By Jennifer Weiss, Health Advisor, Concern Worldwide US
I started my work in Burundi around a year ago. Before I visited the country, I remember my colleague describing Burundi to me. “It’s off the grid,” she said.
The comment struck me as odd. I assured her that I had lived in Africa before and was more than prepared for the work that lay ahead. I couldn’t possibly understand what she meant by “off the grid.”
I quickly learned. Burundi, despite its geographic proximity to Tanzania, Kenya and Rwanda, countries with growing economies and booming tourism industries, is heartbreakingly poor. In fact, Burundi is one of the world’s five poorest countries. I knew this statistic before departure. However, it wasn’t until I arrived in Burundi’s capital city of Bujumbura that I completely understood my colleague’s description. While in other capitals, there are new businesses and construction, in Bujumbura there are none to be seen. When I asked a friend of mine who had been in Burundi in the ‘80s to explain how the capital had changed since then, she frankly responded: “It hasn’t.”
Yet, despite the unaltered state of the urban landscape, I see great hope and change in Burundi. Perhaps too often overlooked is Burundi’s stunning beauty: the lush mountains, the blanketing greenery, the villages or colline perched atop the peaks of countless hills. These villages are commonly reached by winding footpaths, sometimes a two or three-hour walk from the main road. The people living in these communities are accustomed to the climb. Gathering water, a chore for children anywhere from three years old to teenagers, can involve a walk (or hike) of around an hour.

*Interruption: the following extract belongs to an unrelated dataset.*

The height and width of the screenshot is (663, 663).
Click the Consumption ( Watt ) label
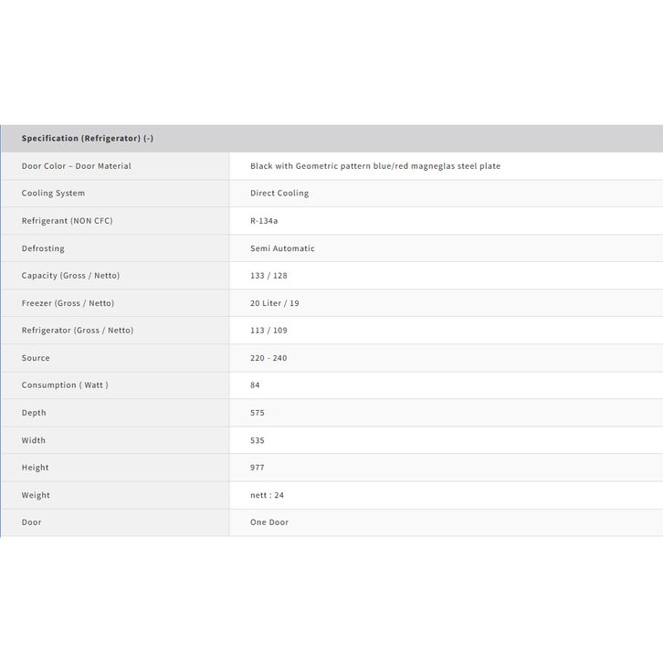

Since the journeys are long and arduous, most villagers do not immediately seek medical assistance at the first sign of illness. It is the children who are the most vulnerable. Malaria, diarrhea, pneumonia and malnutrition are the most prevalent health concerns within these communities, predominantly affecting children ages five and under. Although treatable, these diseases become fatal when not detected immediately.